▶ [What you need to do]
Copy out all the lines in the records that include the word "delivery".

** Source records follows **

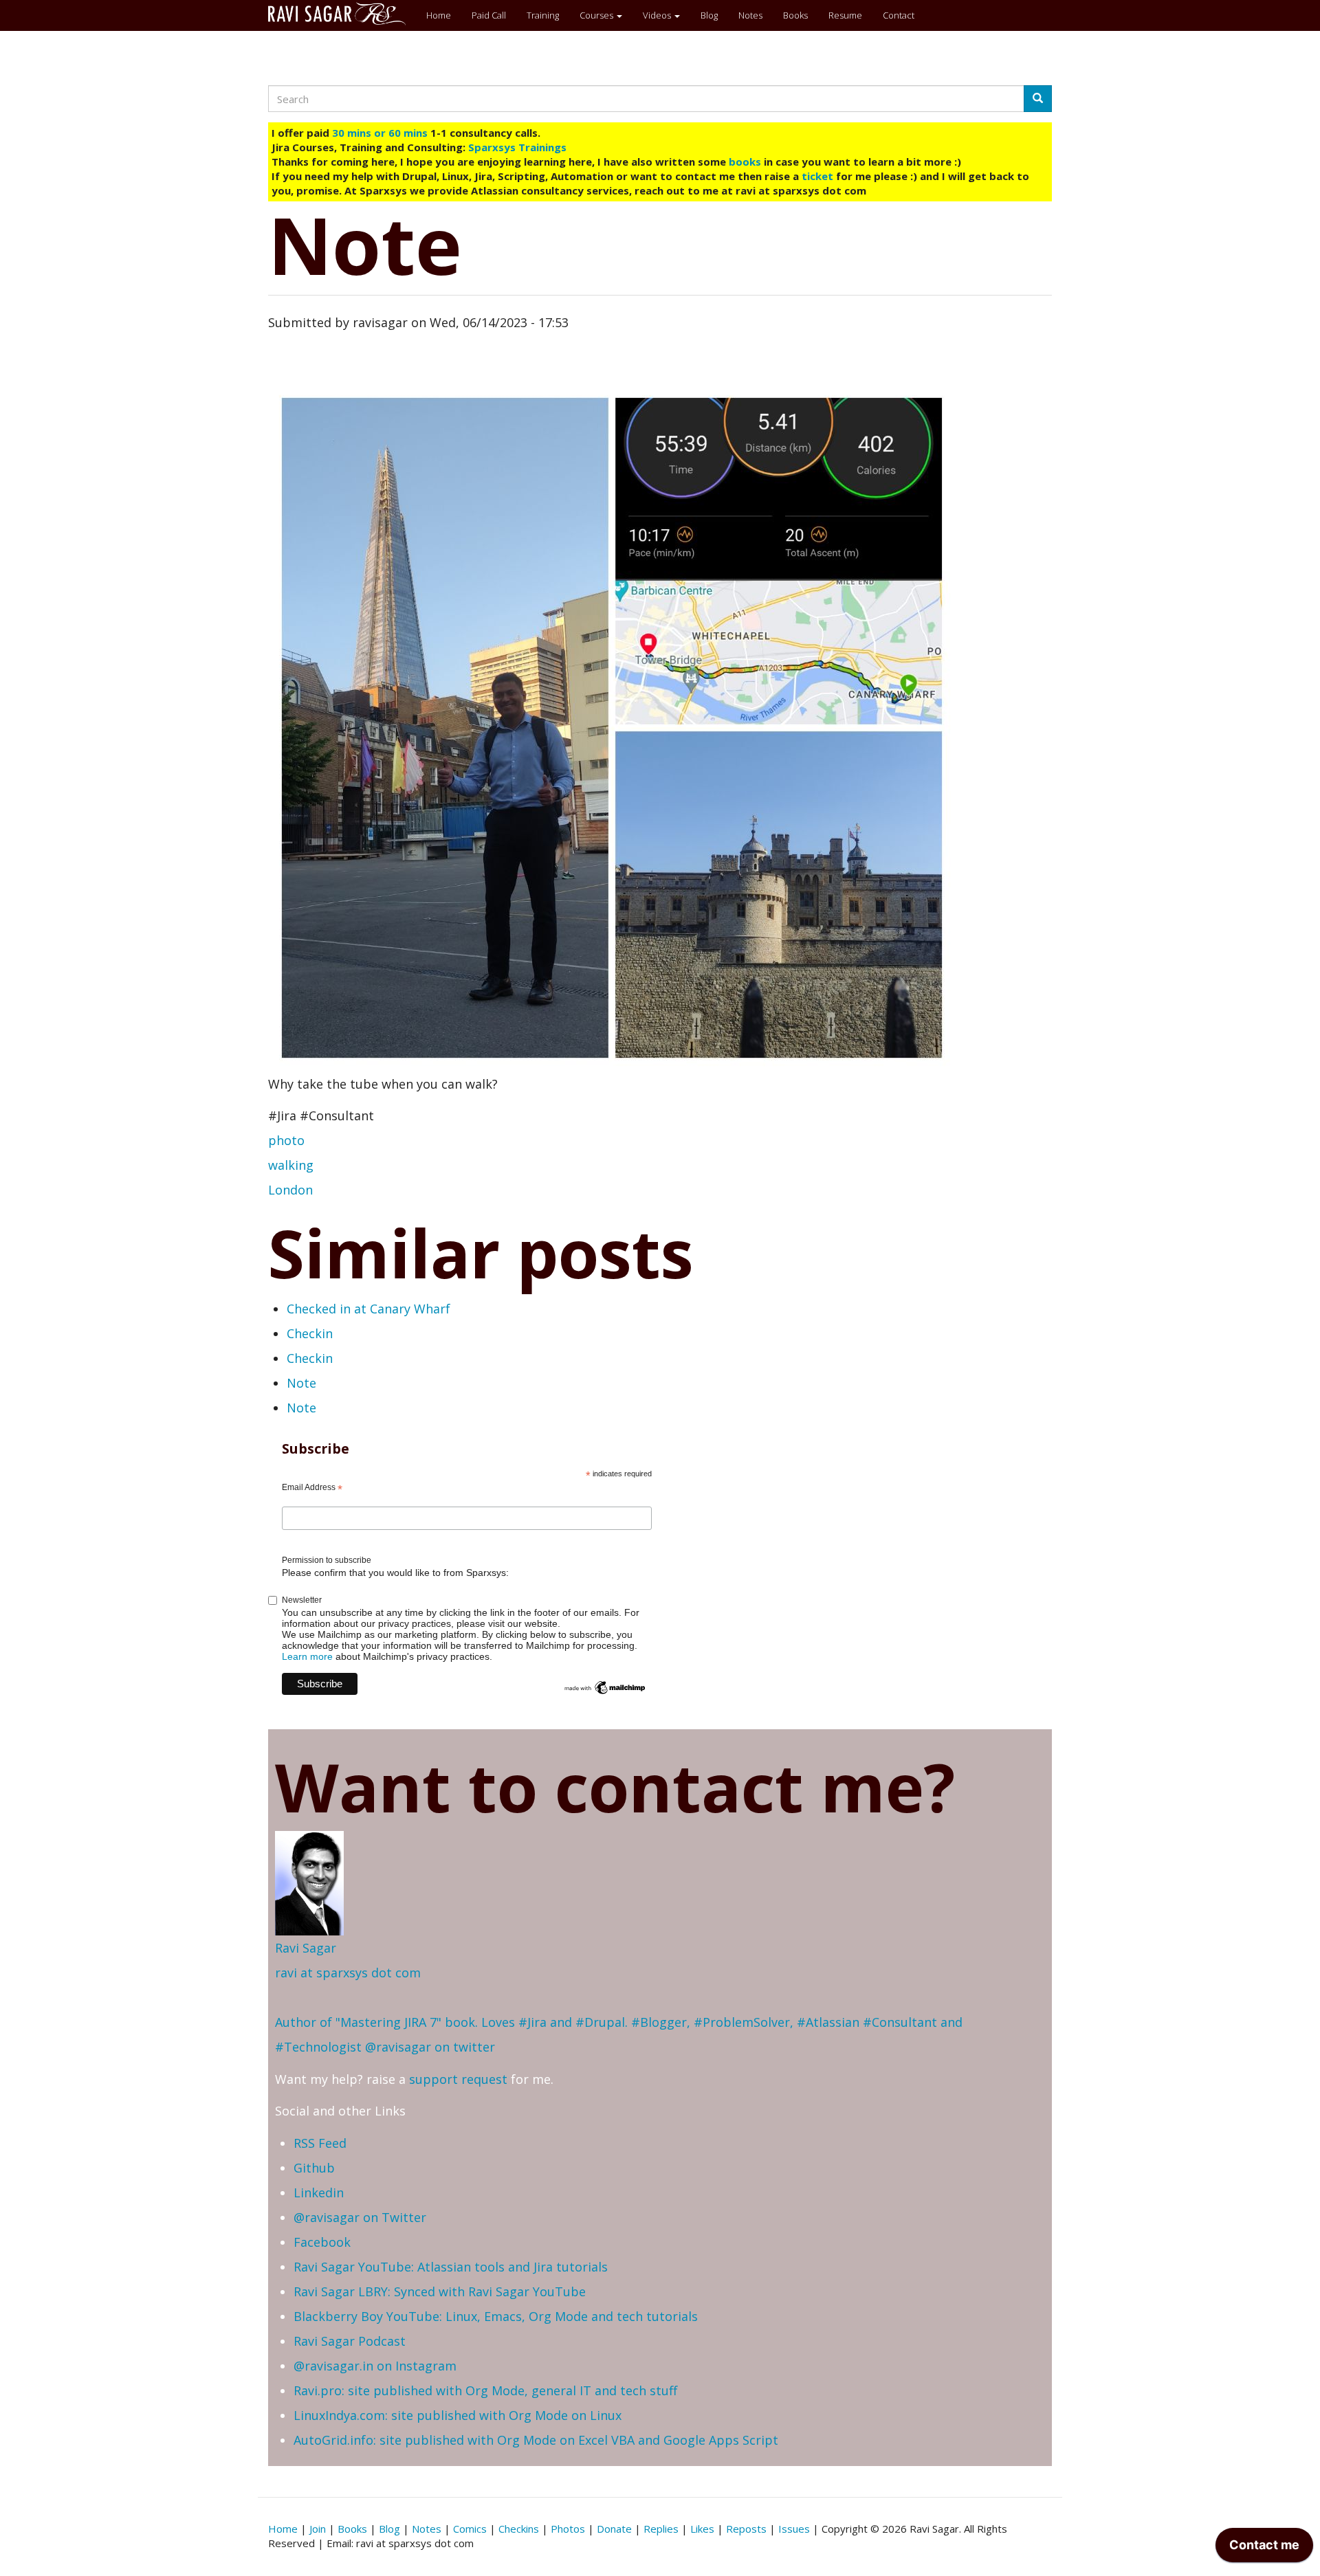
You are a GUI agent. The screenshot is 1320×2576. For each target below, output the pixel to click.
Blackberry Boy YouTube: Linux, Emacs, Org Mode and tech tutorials (496, 2316)
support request (458, 2079)
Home (438, 15)
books (745, 161)
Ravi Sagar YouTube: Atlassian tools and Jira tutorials (451, 2266)
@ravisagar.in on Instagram (375, 2365)
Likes (702, 2528)
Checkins (518, 2528)
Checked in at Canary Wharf (368, 1308)
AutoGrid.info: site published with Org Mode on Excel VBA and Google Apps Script (536, 2440)
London (290, 1189)
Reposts (746, 2528)
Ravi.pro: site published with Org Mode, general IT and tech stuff (485, 2390)
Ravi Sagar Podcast (350, 2341)
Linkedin (319, 2192)
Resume (845, 15)
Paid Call (489, 15)
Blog (709, 15)
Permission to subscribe (326, 1560)
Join (317, 2528)
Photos (568, 2528)
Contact (898, 15)
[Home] (342, 13)
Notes (750, 15)
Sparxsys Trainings (517, 147)
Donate (614, 2528)
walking (291, 1165)
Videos (658, 15)
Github (314, 2167)
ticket (817, 176)
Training (543, 15)
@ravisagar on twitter (430, 2047)
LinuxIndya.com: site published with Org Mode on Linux (458, 2415)
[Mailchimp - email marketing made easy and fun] (605, 1686)
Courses (597, 15)
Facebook (322, 2242)
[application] (1264, 2548)
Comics (470, 2528)
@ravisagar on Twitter (360, 2217)
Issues (794, 2528)
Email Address (312, 1488)
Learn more (307, 1656)
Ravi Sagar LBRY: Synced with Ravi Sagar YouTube (440, 2291)
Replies (661, 2528)
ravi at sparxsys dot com (348, 1972)
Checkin (310, 1333)
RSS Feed (320, 2143)
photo (286, 1140)
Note (301, 1383)
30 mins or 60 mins (381, 133)
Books (795, 15)
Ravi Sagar (305, 1948)
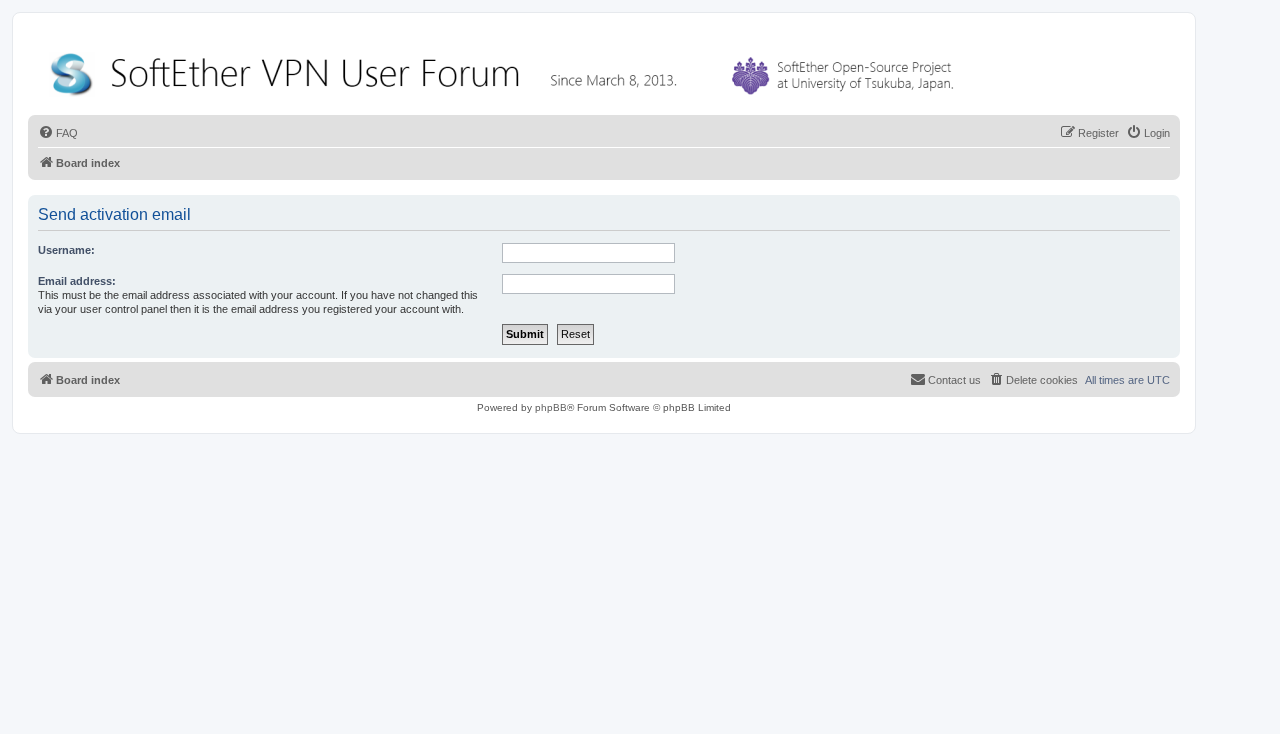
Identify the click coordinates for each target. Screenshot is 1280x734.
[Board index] (506, 69)
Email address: (77, 281)
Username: (66, 250)
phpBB (551, 407)
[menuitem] (58, 133)
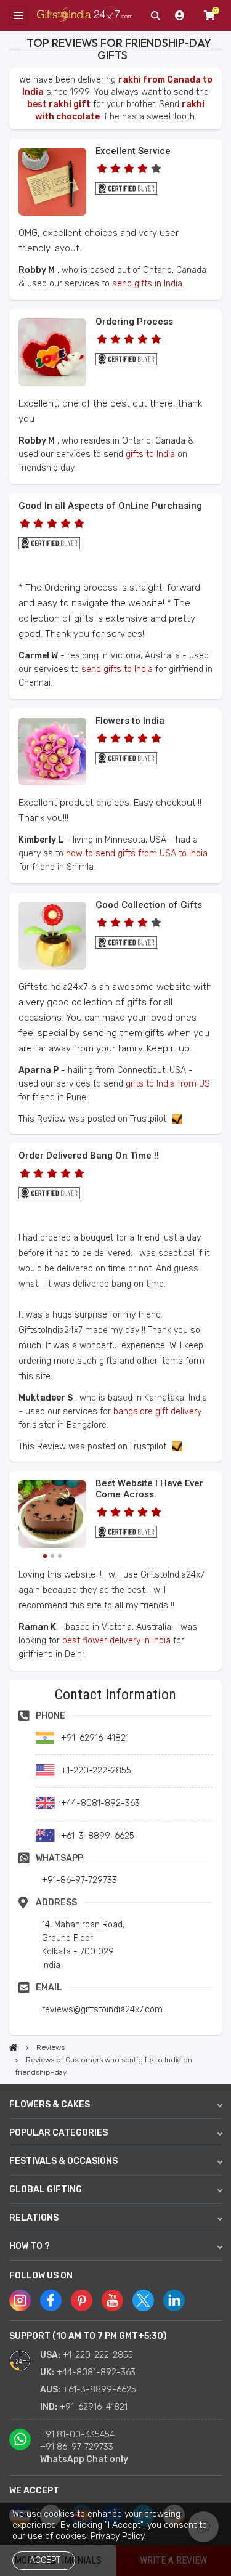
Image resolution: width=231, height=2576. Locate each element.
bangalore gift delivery (157, 1411)
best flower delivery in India (116, 1640)
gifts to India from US (168, 1084)
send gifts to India (117, 669)
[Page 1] (45, 1556)
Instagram (20, 2300)
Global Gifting (45, 2189)
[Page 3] (60, 1556)
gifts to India (150, 454)
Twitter (143, 2300)
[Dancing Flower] (52, 967)
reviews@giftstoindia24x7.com (102, 2009)
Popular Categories (58, 2133)
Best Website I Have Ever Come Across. (149, 1489)
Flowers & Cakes (49, 2104)
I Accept (42, 2560)
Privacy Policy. (118, 2536)
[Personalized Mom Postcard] (52, 213)
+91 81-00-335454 (77, 2434)
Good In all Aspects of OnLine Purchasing (110, 505)
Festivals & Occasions (63, 2161)
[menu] (18, 15)
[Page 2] (52, 1556)
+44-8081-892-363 (96, 2372)
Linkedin (174, 2300)
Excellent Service (133, 150)
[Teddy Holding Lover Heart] (52, 383)
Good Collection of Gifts (148, 904)
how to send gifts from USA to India (137, 853)
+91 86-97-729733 (76, 2447)
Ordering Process (134, 321)
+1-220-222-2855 (98, 2355)
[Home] (13, 2047)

** End of Source records **

▶ [Exercise response]
bangalore gift delivery (157, 1411)
best flower delivery in India (116, 1640)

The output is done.